Tax System
The Icelandic tax system is relatively simple and effective. Current objectives aim to reduce tax rates further, broaden the tax base and conclude additional double taxation conventions. These actions will further increase the competitiveness of Icelandic corporations and attract foreign investors.
Corporate income tax stands at 18% – one of the lowest tax rates within the OECD member countries.
Some characteristics of Icelandic tax law:
- Corporate income tax of 18% on net income only
- No municipal taxes on corporate profits
- No tax on dividends received by corporations
- No requirements relating to percentage of stock owned
- No alternative minimum tax
- No net wealth taxes levied on net capital
- No branch profits tax levied on repatriated profits from branches
- Participation exemption available to domestic legal entities
- Consolidated returns available for corporations under 90% common control
- Double taxation treaties available
- Foreign tax credit available to avoid double taxation in the absence of tax treaties
- No legislation on controlled foreign corporations
- No legislation on thin capitalisation
- No basket system regarding foreign tax credits
Taxes on businesses
Companies based in Iceland and Icelandic branches of foreign-based companies are liable for corporate income tax on their net earnings. The national corporate tax rate is 18%. No local municipal corporate taxes are charged.
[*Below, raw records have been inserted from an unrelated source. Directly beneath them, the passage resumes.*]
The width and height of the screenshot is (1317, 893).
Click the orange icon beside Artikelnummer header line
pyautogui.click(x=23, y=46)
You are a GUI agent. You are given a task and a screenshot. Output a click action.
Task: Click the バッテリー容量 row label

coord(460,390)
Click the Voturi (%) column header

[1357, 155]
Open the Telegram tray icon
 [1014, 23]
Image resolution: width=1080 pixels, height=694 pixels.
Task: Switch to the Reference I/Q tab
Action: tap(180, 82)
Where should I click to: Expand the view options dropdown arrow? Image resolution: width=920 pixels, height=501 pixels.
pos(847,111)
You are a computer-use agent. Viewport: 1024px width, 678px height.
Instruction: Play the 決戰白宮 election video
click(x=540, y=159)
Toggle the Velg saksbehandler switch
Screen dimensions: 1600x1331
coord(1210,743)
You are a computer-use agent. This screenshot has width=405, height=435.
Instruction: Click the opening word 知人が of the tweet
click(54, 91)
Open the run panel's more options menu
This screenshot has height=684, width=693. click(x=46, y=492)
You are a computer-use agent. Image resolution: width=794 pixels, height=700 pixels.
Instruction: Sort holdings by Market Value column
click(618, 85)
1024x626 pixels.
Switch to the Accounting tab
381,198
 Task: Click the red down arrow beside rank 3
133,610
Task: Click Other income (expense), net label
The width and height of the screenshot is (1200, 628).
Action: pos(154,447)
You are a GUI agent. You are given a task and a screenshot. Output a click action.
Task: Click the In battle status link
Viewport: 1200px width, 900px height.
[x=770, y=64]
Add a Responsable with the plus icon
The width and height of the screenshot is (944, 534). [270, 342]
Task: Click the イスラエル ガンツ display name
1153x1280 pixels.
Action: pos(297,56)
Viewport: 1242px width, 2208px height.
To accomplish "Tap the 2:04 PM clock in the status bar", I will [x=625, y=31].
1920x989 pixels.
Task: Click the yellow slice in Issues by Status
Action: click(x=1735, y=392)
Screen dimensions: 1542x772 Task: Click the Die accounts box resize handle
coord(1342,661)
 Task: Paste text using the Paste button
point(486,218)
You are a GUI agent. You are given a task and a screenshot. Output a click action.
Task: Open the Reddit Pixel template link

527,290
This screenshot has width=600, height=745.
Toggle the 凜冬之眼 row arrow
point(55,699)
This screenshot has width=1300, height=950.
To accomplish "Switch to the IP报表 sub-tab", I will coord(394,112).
Net worth taxes on companies and individuals in Iceland have been abolished.
Real estate taxes are paid locally by businesses, along with local service charges.
Personal Income Taxes
Individuals resident in Iceland are liable to income tax at the rate of 37.22% on all earned yearly income between ISK 0 - 2,4m (USD 0 - 19,200), 40.12% on income between 2,4m - 7.8m (USD 19,200 - 62,400), and 46.12% on income above 7.8m (USD 62,400). Personal income tax is withheld at source (pay as you earn). It is divided into national income tax (24.1%, 27% and 33%) and municipal income tax (averaging 13.12%). Individuals get reimbursement of ISK 44.205 pr. month.
The financial income of individuals is taxed at a rate of 10%.
Resident individuals are taxed on their worldwide income.
Non-resident individuals become tax residents if they stay in the country for more than 183 days in any 12-month period.
A non-resident individual is taxed on Icelandic-sourced income.
"Doing Business in Iceland", the detailed booklet written by the Invest in Iceland Agency and major accounting firms in Iceland, with assistance from the Internal Revenue Directorate, the Ministry of Industry and Commerce, and other bodies is being revised and will be available shortly.